#### EXTRACT TO READ ####

The history of King’s House begins in 1872 when Durban’s Mayor W.M. Palmer welcomed Lieutenant-Governor Anthony Musgrave to Natal and said he hoped His Excellency would "devote some portion of each year of your office to a residence in Durban". Palmer told Musgrave that the town would assist in providing a "marine residence suited to Your Excellency’s state and dignity".

It 1875 the Natal Colonial Government voted £ 2 500-00 for the building and asked Durban for a site in Albert Park. Durban replied that these lands were inalienable and offered instead a site in the west end of the town adjoining the Park. The government refused this offer and bought Portsdown House, a house built for Mr Hugh Gillespie in 1856. This was later found too small and Overport House was used instead.

Finally in 1901 Mayor John Nicol announced that a marine residence was to be erected on "the beautiful site at Montpelier". A sum of £ 15 000-00 was voted for the building and this estimate was later changed to £ 28 000-00.

The Chief Architect of the Department of Public Works, A.E. Dainton, in association with a Pietermaritzburg firm of architects, Stott and Kirby, carried out the design. On 29 June 1904 Sir Henry Bale, the Chief Justice of natal became the first occupant at King’s House. A civic lunch was held to celebrate the opening.

Sir Henry McCallum was the first Governor to stay at King’s House.

How King’s House acquired its name remains in the realm of speculation. For many years the name was attributed to the visit of the Royal family to the home in 1947, but mayoral minutes of 1907 already describing the marine residence as King’s House.

Another theory holds that that following King Edward VII’s serious illness in 1902, it was thought that he might recuperate at the proposed marine residence. Mayoral minutes of the time record Durban’s deep concern at his illness. Coronation celebrations were postponed and replaced with prayer meetings and a special Council meeting was convened. Crown and colony held strong emotional ties in those days, but His Majesty never visited South Africa.

#### DATASET EXCERPTS ####

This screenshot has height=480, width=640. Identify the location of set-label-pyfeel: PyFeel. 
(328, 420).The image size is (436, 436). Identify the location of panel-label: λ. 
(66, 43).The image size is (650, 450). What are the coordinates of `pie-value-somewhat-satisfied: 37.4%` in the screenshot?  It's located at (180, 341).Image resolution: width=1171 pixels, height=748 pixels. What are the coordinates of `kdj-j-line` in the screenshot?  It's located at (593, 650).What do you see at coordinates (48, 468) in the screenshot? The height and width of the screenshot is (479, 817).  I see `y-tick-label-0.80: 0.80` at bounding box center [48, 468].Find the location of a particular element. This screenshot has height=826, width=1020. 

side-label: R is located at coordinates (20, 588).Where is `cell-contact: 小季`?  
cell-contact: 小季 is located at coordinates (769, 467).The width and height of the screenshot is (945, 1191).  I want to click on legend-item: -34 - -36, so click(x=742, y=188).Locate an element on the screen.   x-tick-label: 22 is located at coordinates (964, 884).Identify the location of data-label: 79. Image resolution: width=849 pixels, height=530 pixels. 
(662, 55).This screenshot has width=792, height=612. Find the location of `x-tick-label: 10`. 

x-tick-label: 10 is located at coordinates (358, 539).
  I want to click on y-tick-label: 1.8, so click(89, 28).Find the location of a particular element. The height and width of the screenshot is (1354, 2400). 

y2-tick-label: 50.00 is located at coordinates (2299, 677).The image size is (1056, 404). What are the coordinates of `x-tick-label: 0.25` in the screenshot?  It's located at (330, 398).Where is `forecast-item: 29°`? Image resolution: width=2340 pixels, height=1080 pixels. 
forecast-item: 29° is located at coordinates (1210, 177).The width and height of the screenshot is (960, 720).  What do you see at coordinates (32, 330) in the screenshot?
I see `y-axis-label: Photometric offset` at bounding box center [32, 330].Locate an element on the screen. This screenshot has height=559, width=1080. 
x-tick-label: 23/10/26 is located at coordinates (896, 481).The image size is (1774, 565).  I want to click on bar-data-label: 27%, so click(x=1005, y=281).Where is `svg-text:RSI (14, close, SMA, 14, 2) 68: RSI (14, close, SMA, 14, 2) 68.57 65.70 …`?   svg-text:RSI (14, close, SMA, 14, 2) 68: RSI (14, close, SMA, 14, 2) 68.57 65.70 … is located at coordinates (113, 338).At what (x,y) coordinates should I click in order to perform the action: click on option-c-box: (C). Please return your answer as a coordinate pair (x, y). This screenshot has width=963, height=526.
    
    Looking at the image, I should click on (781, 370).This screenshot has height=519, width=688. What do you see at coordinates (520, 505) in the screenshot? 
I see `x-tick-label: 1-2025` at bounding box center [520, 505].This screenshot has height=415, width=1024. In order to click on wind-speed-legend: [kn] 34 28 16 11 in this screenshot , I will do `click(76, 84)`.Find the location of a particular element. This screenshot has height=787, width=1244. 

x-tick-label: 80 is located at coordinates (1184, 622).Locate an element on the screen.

####

WORK ORDER 1: Determine whether each statement agrees with the King's House history, giving yes or no and quoting the deciding words: (a) Portsdown House was built for Mr Hugh Gillespie in 1856. (b) Sir Henry Bale was the first Governor to stay at King's House. (c) King Edward VII recuperated in South Africa after his illness.
WORK ORDER 2: According to the King's House history, who carried out the design of the residence?
WORK ORDER 3: Write out the stretch of the King's House history from "Finally in 1901" through "celebrate the opening.".
Rely solely on the King's House history, not on the rows.

PROBLEM SOLUTION 1:
(a) Yes: "a house built for Mr Hugh Gillespie in 1856"
(b) No: "Sir Henry McCallum was the first Governor to stay at King’s House."
(c) No: "but His Majesty never visited South Africa"

PROBLEM SOLUTION 2: A.E. Dainton, Chief Architect of the Department of Public Works, in association with the Pietermaritzburg firm of architects Stott and Kirby.

PROBLEM SOLUTION 3:
Finally in 1901 Mayor John Nicol announced that a marine residence was to be erected on "the beautiful site at Montpelier". A sum of £ 15 000-00 was voted for the building and this estimate was later changed to £ 28 000-00.

The Chief Architect of the Department of Public Works, A.E. Dainton, in association with a Pietermaritzburg firm of architects, Stott and Kirby, carried out the design. On 29 June 1904 Sir Henry Bale, the Chief Justice of natal became the first occupant at King’s House. A civic lunch was held to celebrate the opening.